The show is Chicago, based on a 1926 play and a 1942 movie, and yet it felt ahead of its time when the musical adaptation first arrived on Broadway in 1975. Fast forward to 1996, when a concert-style revival opened and the musical’s cult of celebrity crime theme coincided with the O.J. Simpson murder trial. Twenty-four years and many metaphors later, the show is still playing in New York, the longest-running American musical in Broadway history.
It will probably occur to those theatergoers lucky enough to have tickets for the three-week Maltz engagement – said to be virtually sold out – that the show is even more relevant to our media-frenzied world today than when it was written. And certainly the eclectic, satirical score is as fresh and smart-mouthed as ever.
The story line concerns crime-of-passion murderess Velma Kelly, queen of her cell block until homicidal Roxie Hart arrives and competes for attention and perks from Matron “Mama” Morton and razzle-dazzle defense attorney Billy Flynn.
What makes the Maltz production so stellar is the exceptional work of its two female leads, Sarah Bowden (Velma) and Samantha Sturm (Roxie).
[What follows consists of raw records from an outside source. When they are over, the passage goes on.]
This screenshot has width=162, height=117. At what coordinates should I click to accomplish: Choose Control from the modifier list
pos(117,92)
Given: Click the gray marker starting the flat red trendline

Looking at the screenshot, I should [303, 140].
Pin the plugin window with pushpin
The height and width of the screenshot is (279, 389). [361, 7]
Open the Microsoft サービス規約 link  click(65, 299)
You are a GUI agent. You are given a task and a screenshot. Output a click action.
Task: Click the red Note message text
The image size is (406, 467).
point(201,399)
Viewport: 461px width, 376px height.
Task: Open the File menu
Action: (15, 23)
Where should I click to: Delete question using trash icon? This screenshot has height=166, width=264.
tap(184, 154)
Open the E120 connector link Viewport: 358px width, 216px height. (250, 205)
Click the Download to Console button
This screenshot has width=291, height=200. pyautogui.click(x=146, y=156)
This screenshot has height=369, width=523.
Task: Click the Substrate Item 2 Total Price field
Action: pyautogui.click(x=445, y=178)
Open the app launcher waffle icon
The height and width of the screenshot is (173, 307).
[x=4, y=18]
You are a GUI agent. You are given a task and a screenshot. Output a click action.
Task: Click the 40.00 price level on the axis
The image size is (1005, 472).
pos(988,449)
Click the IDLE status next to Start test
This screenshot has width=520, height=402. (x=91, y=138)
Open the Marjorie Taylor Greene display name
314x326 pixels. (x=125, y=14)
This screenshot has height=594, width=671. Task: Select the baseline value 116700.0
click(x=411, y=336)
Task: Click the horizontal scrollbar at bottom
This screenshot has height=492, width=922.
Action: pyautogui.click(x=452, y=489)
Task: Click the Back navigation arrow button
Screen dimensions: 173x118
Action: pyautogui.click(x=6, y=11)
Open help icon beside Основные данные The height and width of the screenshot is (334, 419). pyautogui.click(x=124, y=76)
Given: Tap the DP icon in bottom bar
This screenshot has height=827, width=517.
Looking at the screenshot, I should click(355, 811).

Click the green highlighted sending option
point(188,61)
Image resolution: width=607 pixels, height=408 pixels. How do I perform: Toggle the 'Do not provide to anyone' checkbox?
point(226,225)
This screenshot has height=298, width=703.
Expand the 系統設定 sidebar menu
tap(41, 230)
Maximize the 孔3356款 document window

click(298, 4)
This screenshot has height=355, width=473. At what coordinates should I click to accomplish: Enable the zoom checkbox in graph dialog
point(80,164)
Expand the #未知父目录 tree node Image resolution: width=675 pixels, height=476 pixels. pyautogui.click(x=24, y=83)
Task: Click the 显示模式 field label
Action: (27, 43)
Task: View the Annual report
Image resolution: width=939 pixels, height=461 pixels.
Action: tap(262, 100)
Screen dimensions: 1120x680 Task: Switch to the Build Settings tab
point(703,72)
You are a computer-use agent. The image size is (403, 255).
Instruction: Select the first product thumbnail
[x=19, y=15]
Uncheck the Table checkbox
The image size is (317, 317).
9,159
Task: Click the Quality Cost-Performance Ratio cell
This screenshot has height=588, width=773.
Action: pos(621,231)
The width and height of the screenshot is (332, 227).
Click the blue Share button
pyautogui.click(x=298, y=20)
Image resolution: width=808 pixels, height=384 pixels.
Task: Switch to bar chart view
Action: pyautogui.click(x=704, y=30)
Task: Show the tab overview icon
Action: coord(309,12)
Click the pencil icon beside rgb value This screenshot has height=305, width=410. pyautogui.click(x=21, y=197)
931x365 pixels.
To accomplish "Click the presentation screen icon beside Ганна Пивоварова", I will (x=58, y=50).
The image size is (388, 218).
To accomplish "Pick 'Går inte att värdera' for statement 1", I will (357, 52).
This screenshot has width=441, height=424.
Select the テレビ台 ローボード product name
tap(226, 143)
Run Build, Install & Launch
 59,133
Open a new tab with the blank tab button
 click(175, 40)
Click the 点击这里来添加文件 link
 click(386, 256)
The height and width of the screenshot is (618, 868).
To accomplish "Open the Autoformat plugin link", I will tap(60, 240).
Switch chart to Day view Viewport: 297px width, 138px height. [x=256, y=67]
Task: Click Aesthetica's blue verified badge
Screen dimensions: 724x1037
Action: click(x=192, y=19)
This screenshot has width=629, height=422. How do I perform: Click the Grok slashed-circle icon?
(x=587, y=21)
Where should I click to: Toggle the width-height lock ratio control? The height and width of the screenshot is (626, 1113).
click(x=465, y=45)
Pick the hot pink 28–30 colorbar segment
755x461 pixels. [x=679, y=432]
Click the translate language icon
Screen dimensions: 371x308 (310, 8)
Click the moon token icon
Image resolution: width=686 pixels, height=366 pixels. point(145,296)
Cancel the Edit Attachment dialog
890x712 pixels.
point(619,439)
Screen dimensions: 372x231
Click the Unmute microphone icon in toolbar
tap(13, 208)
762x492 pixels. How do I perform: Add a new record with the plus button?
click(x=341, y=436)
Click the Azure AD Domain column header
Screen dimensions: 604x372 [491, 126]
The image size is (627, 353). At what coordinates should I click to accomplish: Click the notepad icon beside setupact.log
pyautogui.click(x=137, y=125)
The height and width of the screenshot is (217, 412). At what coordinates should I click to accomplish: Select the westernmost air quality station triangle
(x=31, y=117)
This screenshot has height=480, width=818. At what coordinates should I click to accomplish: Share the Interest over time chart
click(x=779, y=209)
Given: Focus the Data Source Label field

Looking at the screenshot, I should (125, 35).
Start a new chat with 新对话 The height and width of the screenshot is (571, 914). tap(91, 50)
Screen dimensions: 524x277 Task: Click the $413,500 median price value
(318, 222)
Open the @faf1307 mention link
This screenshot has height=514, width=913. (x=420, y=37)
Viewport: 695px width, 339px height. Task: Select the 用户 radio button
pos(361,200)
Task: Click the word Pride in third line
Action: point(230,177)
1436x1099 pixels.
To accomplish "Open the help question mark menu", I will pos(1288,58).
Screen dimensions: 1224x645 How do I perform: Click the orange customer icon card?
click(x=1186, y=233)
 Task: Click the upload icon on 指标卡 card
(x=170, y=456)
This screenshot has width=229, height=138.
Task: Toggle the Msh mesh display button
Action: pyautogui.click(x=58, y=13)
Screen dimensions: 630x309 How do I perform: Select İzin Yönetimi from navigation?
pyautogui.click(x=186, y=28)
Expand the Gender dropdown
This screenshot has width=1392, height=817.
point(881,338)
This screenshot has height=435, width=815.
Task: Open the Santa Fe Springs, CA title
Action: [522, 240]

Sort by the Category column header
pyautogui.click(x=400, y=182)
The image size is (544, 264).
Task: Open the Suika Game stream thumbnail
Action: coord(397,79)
Both are triple threat dancer-singer-actors, as the material requires, with killer charisma to spare.
Bowden seems to have the edge in dance, or at least her character has a couple of flashy solos – the breakneck vaudeville turn (“I Can’t Do It Alone”) and her courtroom romp (“When Velma Takes the Stand”) – that allow her to show off her manic moves. And Sturm demonstrates a particular flair for comedy in her “Roxie” monologue and as a ragdoll ventriloquist’s dummy in “We Both Reached For the Gun.”)
Although the show is steeped in the steps of Bob Fosse – Jones spent years in Chicago on Broadway – his choreography here diverges into his own inventions with just the flavor of Fosse’s quirky sensuality. Jones clearly hand-picked his ensemble well and their collective dance numbers are fluid, tight and brimming with raw sex.
As lawyer Flynn, Nicolas Dromard oozes smarminess which, in this context, is a compliment. Plus-sized Altamiece Carolyn Cooper comes on strong as scratch-my-back-I’ll scratch-yours “Mama” Morton, and she and Bowden have delicious comic timing on “Class,” a tongue-in-cheek salute to the good old days. Gone is the gender bending aspect of sob sister Mary Sunshine, but Anna McNeely more than compensates, turning the throwaway “A Little Bit of Good” into a three-act play.
Taking a cue from the Broadway revival, costume designer Andrea Hood often clothes the women in lingerie, bustiers and garter belts. Why is unclear, but you wouldn’t want it any other way. And in one of Roxie’s fantasy scenes, she has a split-second costume change to a sparkly silver dress that is sheer magic.
Adam Koch’s versatile unit set features a stage-wide catwalk and a faux-brick back wall that leaves plenty of space for dance, and for the lighting effects of Cory Pattak – lots of neon and spotlights that take from the jail into the characters’ minds. Tucked into the elevated stage right corner are Eric Alsford and his horn-hot nine-piece pitch-perfect jazz band.
Chances are you have already seen some version of Chicago – on Broadway, on tour or in the Oscar-winning movie version. But Jones and his cronies make a compelling case for seeing it again, seeing it anew. Chicago, of course, is known as The Second City, but the Maltz’s Chicago takes second place to nothing.
CHICAGO, Maltz Jupiter Theatre, 1001 East Indiantown Road, Jupiter. Through Sunday, Feb. 2. $62 and up, but sold out except for stray single seats, 561-575-2223.